Trans-Pacific View author Mercy Kuo regularly engages subject-matter experts, policy practitioners, and strategic thinkers across the globe for their diverse insights into U.S. Asia policy. This conversation with Matt Sheehan – author of newly published The Transpacific Experiment (Counterpoint 2019) and Fellow at the Paulson Institute’s think tank, MacroPolo – is the 201st in “The Trans-Pacific View Insight Series.”
How could the California-China linkage mitigate tensions in U.S.-China relations?
Right now the diverse ties between California and China are both mitigating and in some cases exacerbating these tensions.
Over the last decade, there have been lots of synergistic, productive ties built between these two places. There’s been cooperation on climate and clean energy investments. There’s the way that Chinese students effectively helped subsidize the University of California system during some of its toughest financial years. And there have been rich two-way flows of talent and ideas between the technology ecosystems in Silicon Valley and China. Those ground-level ties can work toward shared interests, and hopefully deepen our understanding of each other.
But many of those same ground-level ties have also led to a backlash, both at the local and national levels. The influx of Chinese students at California universities led to a backlash from some California students who worried freshmen admission was being sold off. And technology ties between the ecosystems are now at the center of the frictions in the US-China relationship today.
That central tension – the closer these places come together, the more intense the frictions can be – is what I explore in The Transpacific Experiment.
Explain your term “Silicon Valley’s China Paradox” in the context of the U.S.-China technology tensions.
Silicon Valley’s China Paradox refers to the transpacific technology dynamic that held for the past decade: while transpacific flows of people, money, and ideas reached new heights, the internet itself grew more divided than ever.
You had Chinese engineers cramming into Silicon Valley, U.S. tech executives taking leadership roles at Chinese companies, venture capital splashing between the ecosystems, and companies in both countries looking to each others’ products for inspiration. And yet, almost all the American tech giants were either banned or beaten in China, and the big Chinese companies failed to crack the U.S. market.
That striking imbalance – rich ties at the ground level, increasing divides at the top –couldn’t hold forever.

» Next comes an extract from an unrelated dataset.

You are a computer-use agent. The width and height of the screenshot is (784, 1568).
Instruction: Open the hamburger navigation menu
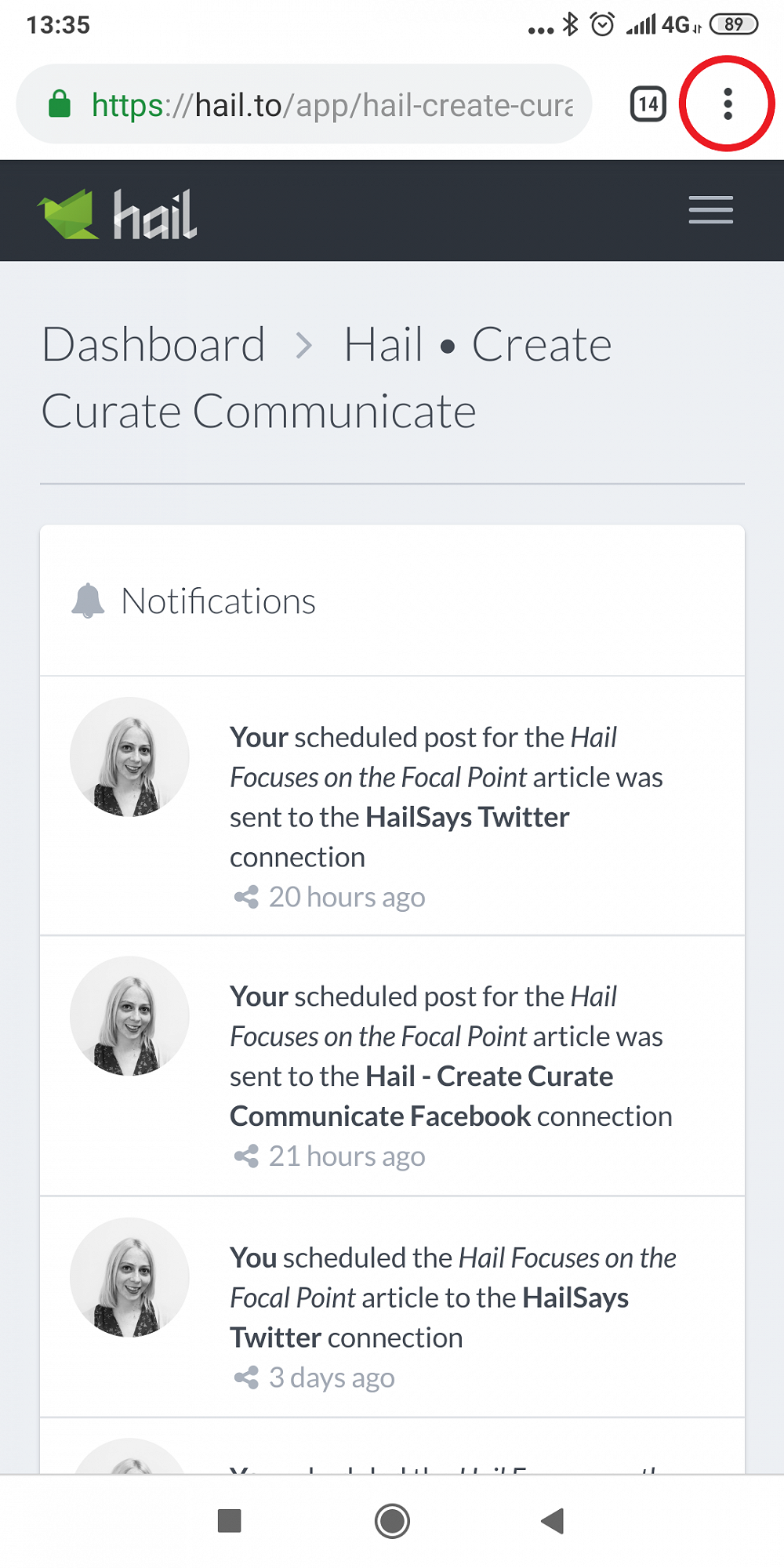710,210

Many thought it would resolve in favor of free flows at all levels, with U.S. companies finally cracking China and Chinese companies reaching global users. But instead, the current conflict beginning to break these ties at all levels: cutting off investment, restricting Chinese student visas, and shutting down international research collaborations.
It’s a momentous shift, and one that will likely have ripple effects for decades to come.
How might California’s leadership impact U.S.-China subnational engagement?
California has been at the forefront of trends that went on to affect states across the country: growing numbers of Chinese undergrads, increasing real estate purchases, the rise and fall of Chinese direct investment, etc. California was both the earliest and biggest recipient of all these surges, and lots of states could learn from where California handled them well, and where it handled them poorly.
But California also has some unique strengths that bind it with China. Silicon Valley is a one-of-a-kind place, and it is the center of the increasingly important technology relationship with China. Same goes for Hollywood and the film industry. So while what happens in California is a harbinger of certain subnational trends, it also stands out for its global importance.
What can other U.S. states learn from California’s transpacific experiment?
That grassroots international diplomacy is a tricky game, one with big huge potential for both progress and backlash. By underinvesting in our public universities, affordable housing, and blue-collar industries, we put ourselves in a position where engaging with Chinese investors was very attractive, even essential. But there wasn’t enough thought put into making sure these linkages directly benefit ordinary people in California, and that has made the experiment particularly combustible.
For 2020 U.S. presidential contenders, identify the essential messaging elements to frame the national debate on the future of U.S.-China relations.
China is not going away any time soon, and simply cutting all ties with the country will not make the U.S. safer or more prosperous.
When it comes to some of the greatest threats we face – whether it’s climate change, nuclear proliferation, or new dangers coming from emerging technologies – we simply don’t have a choice of whether or not to engage. U.S. institutions will need to have productive working relationship with their Chinese counterparts, whether those are cutting-edge researchers, technology companies, or government officials.
That doesn’t mean taking the old happy-go-lucky attitude toward the relationship. We need to be sober in identifying where Chinese institutions have taken advantage of American openness, and deal with that in smart ways. But we also have to recognize that in many areas, the U.S. benefits from engaging with Chinese people and institutions, both in terms of our competitiveness and our long-term security.
Right now the pendulum of the relationship has swung from one extreme to the other. We went from a decade in which the U.S. government took a highly laissez faire attitude toward subnational engagement, and we’re now in a phase when almost any engagement is looked on with extreme suspicion. The right approach is somewhere in the middle: being vigilant when it comes to the Chinese government, but also recognizing that American competitiveness and security requires engagement with Chinese people and institutions on many levels.